Comparison between net emission coefficient and P-1 methods in modelling radiation in a plasma arc welding torch

Abstract

Radiative processes often represent an important component in energy transport, and the calculation of the radiative flux is necessary in advanced modelling of thermal plasma systems. The method based on net emission coefficients (nec), which represent the difference between the power radiated and absorbed in a volume unit, is commonly used in thermal plasma modelling. These coefficients have been reported in literature for specific plasma mixtures as function of temperature, in the hypothesis of Local Thermodynamic Equilibrium (LTE) plasma composition.The strong simplifications in the nec approach may lead to inaccurate results in plasma modelling (e.g. the plasma radius must be known in advance and it is fixed for all the discharge regions) and radiation transport from plasma to confinement walls can only be estimated globally and not locally.
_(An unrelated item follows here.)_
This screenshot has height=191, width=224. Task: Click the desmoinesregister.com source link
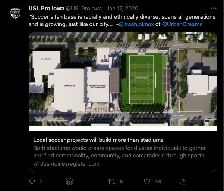[x=70, y=164]
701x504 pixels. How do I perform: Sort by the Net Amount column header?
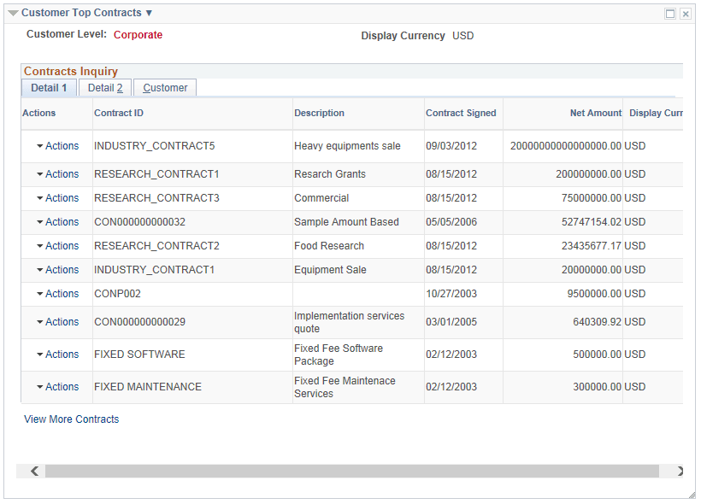point(596,113)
The P-1 radiation model, which is based on the expansion of the radiation intensity function into an orthogonal series of spherical harmonics, can be used to overcome the nec approach simplifications in order to take into account discharge spatial distribution and local absorption. However, this method is computationally expensive and need the knowledge of the absorption coefficients as function of radiation wavelength and of plasma composition and temperature. In this work, the nec approach and the P-1 radiation model have been applied to a plasma arc welding (PAW) torch working with Ar as plasma gas for currents varying from 50A to 200A in order to underline the differences between the two different models in the predicted plasma fields and radiation fluxes on the walls. Ar radiation properties have been calculated by means of a detailed line-by-line method, implemented to compute the net emission coefficient of Ar plasmas at temperatures ranging from 1000 K to 30000 K at different plasma pressures for optically thin and partially auto-absorbed (optically thick) plasmas. The spectral domain was then divided into bands and the mean absorption coefficients for each band were computed from the nec model and then introduced in the P-1 radiation model. Total radiative fluxes as computed from the two modelling approaches were compared for the PAW torch at varying operating currents in order to identify the range of validity of the nec assumptions, whereas local radiative fluxes to torch walls were calculated using the P-1 model.